To be clear, we can never prevent these personality traits from developing wholesale in our society, but perhaps with proper support and treatment resources earlier on we can help inoculate them from moving on a violent trajectory later in life. From that perspective traditional mental health treatment and may be helpful, if it addresses the early budding “core” during childhood and early adolescence before the personality is formed and solidified. Simultaneously providing similar services to struggling parents and caretakers might also help, so they can nourish that developing “core” of the child, rather than creating further damage and furthering his path on a trajectory that leads to violence years later.

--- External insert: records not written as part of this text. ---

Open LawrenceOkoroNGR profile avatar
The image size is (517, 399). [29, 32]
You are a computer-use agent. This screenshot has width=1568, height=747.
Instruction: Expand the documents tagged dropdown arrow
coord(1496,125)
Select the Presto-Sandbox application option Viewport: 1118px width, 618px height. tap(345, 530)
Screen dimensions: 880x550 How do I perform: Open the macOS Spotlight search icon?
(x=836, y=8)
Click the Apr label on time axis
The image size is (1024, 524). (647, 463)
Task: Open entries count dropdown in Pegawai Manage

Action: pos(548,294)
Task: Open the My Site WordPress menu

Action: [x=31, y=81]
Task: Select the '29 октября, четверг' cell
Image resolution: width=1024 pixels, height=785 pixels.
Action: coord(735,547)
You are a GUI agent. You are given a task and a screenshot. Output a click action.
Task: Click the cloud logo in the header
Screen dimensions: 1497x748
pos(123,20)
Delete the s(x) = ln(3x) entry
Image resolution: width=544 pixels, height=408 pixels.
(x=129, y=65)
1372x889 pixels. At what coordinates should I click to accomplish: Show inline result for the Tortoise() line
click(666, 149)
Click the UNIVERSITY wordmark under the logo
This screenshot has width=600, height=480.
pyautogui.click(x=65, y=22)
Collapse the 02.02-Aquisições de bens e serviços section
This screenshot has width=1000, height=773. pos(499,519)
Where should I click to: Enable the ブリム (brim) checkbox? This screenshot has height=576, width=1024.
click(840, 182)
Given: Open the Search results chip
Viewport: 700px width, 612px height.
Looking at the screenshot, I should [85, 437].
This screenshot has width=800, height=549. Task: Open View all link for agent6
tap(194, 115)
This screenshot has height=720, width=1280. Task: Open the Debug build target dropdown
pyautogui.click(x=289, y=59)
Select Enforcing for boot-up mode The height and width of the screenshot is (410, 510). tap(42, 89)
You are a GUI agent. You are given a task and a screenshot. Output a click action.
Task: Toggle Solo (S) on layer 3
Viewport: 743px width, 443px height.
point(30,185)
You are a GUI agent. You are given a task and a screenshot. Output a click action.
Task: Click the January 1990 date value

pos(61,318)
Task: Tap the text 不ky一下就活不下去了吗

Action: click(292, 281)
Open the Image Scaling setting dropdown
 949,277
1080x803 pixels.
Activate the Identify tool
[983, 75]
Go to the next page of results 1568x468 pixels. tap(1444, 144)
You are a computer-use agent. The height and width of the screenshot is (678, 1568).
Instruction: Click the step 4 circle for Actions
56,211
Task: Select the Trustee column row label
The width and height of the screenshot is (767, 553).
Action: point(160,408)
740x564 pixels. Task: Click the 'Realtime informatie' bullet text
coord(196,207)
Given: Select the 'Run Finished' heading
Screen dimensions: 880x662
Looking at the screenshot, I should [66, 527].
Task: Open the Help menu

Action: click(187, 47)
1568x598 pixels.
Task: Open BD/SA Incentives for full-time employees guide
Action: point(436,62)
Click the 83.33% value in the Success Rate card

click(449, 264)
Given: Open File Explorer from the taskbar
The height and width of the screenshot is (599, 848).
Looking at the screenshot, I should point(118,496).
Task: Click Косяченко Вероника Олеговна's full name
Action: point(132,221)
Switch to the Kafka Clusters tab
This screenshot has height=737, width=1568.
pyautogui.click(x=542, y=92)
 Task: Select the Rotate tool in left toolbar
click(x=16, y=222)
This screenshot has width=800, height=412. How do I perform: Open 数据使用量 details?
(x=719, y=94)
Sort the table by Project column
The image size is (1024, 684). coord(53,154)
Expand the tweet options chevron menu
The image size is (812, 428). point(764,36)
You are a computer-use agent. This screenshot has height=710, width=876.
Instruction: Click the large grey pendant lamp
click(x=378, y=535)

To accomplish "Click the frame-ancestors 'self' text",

The benefit of traditional mental health treatment is a longview on collectively improving the emotional and social development of an entire cohort of children, and it will take lots of resources and dramatic change in our approach to childhood mental health and wellness. It is not a quick fix, but human violence is a complex and multi-faceted problem, and nothing complex and multi-faceted has a quick fix at the collective level.
Currently, our best resources to prevent mass shootings are improved awareness of risk factors and at-risk individuals, active threat assessment and management, and appropriate security protocols. Traditional mental health treatment is an important long-term strategy, but has it’s limitations for big impact in the foreseeable future.